National Defense Authorization Act of 2018, a recurring bipartisan crime

On July 14 the US House of Representatives passed the National Defense Authorization Act for Fiscal 2018;  Ayes 344, Noes 81. Among the 117 Democratic aye-sayers was Congressman Jim Langevin. Congressman David Cicilline opposed the bill.

The White House had requested $600 billion, but House members generously added an extra $100 billion. Nobody knows how much money is wasted on the war racket, but this $700 billion does not include spending of Departments of Energy and Homeland Security, nor any of the 16 or so Departments of Deep State.

Let’s put this astronomical amount of money in context, for simplicity rounding it to $1 trillion, a conservative estimate.

What could this kind of money buy? The one-person poverty level in the US is about $10,000. For $1 trillion we could raise 100 million people out of poverty. We would be able to afford a universal basic income and then some. Instead, in overt violation of the Nuclear Non-Proliferation Treaty, money will go to modernization of the US nuclear attack force, as discussed in an under-reported article published in March in the Bulletin of the Atomic Scientists. The article explains that the effect of this ongoing nuclear program is to undermine strategic stability, whatever that may mean against the background of  World War Three, by Mistake.

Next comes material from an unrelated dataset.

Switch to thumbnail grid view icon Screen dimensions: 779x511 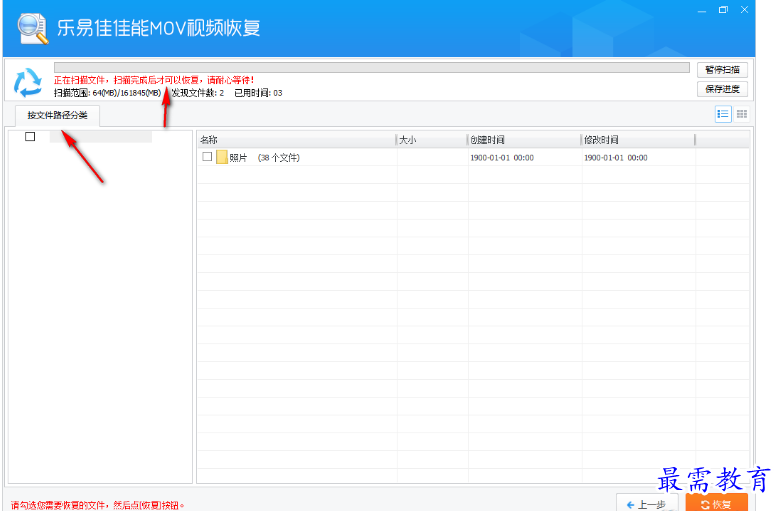tap(742, 114)
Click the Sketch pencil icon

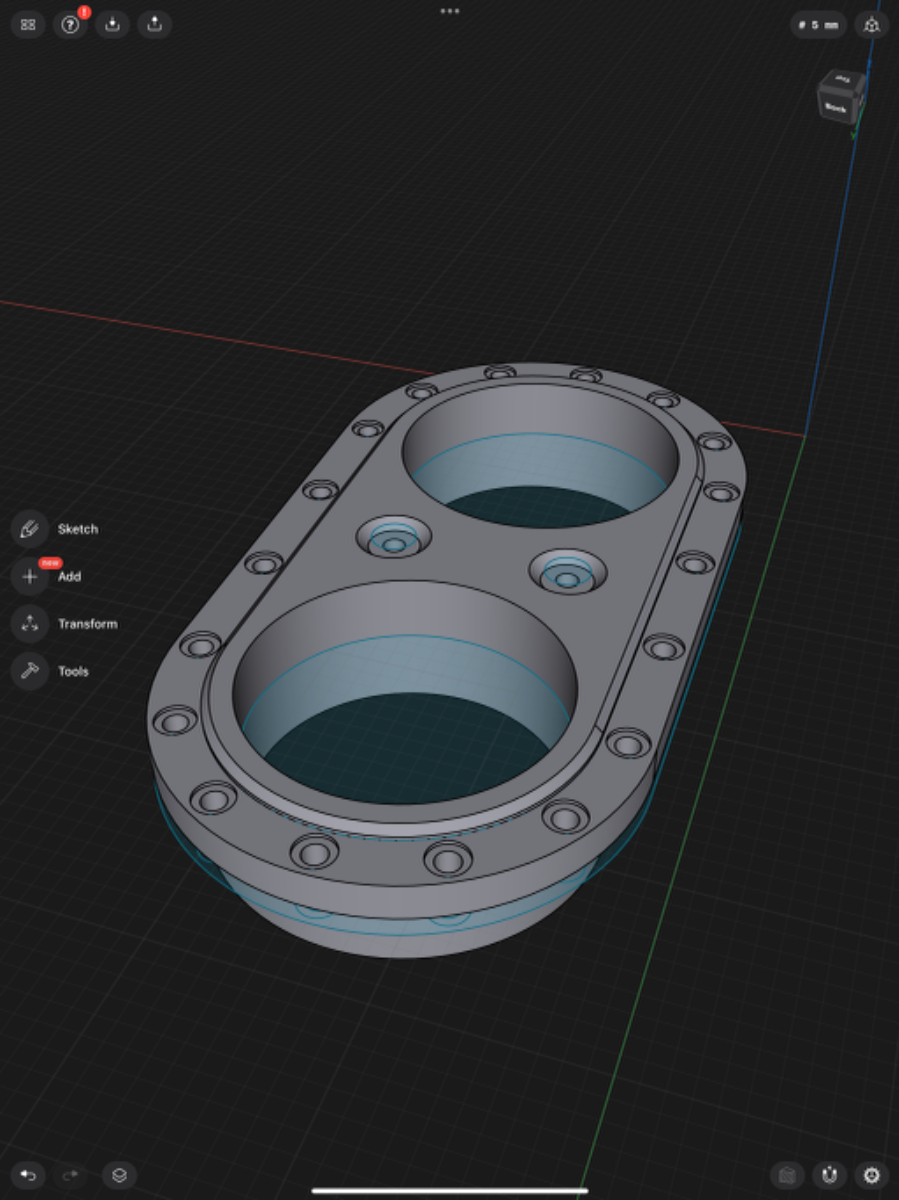30,529
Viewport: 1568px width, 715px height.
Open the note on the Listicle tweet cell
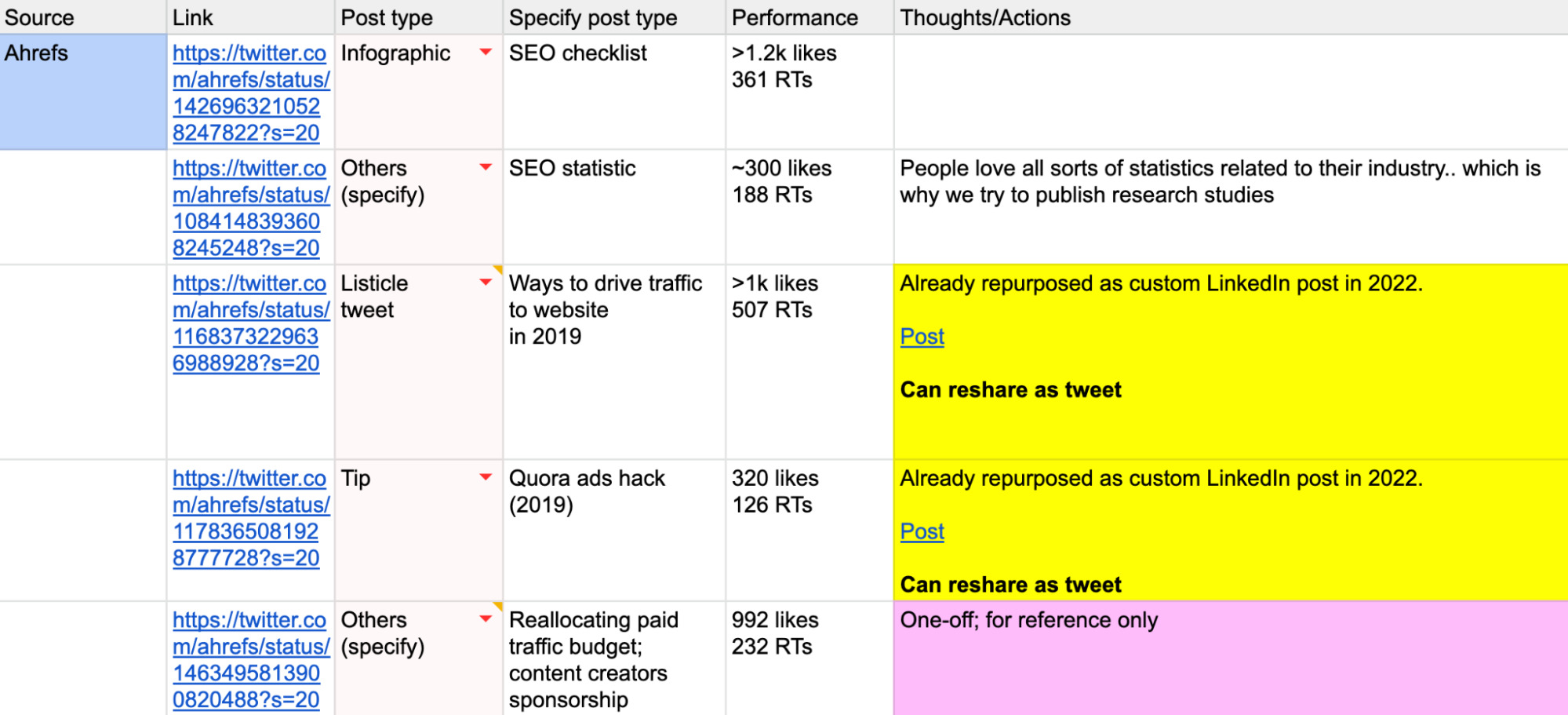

Much of  the Bulletin article is technical, but the first paragraphs are simple and shocking:

The US nuclear forces modernization program has been portrayed to the public as an effort to ensure the reliability and safety of warheads in the US nuclear arsenal, rather than to enhance their military capabilities. In reality, however, that program has implemented revolutionary new technologies that will vastly increase the targeting capability of the US ballistic missile arsenal. This increase in capability is astonishing—boosting the overall killing power of existing US ballistic missile forces by a factor of roughly three—and it creates exactly what one would expect to see, if a nuclear-armed state were planning to have the capacity to fight and win a nuclear war by disarming enemies with a surprise first strike.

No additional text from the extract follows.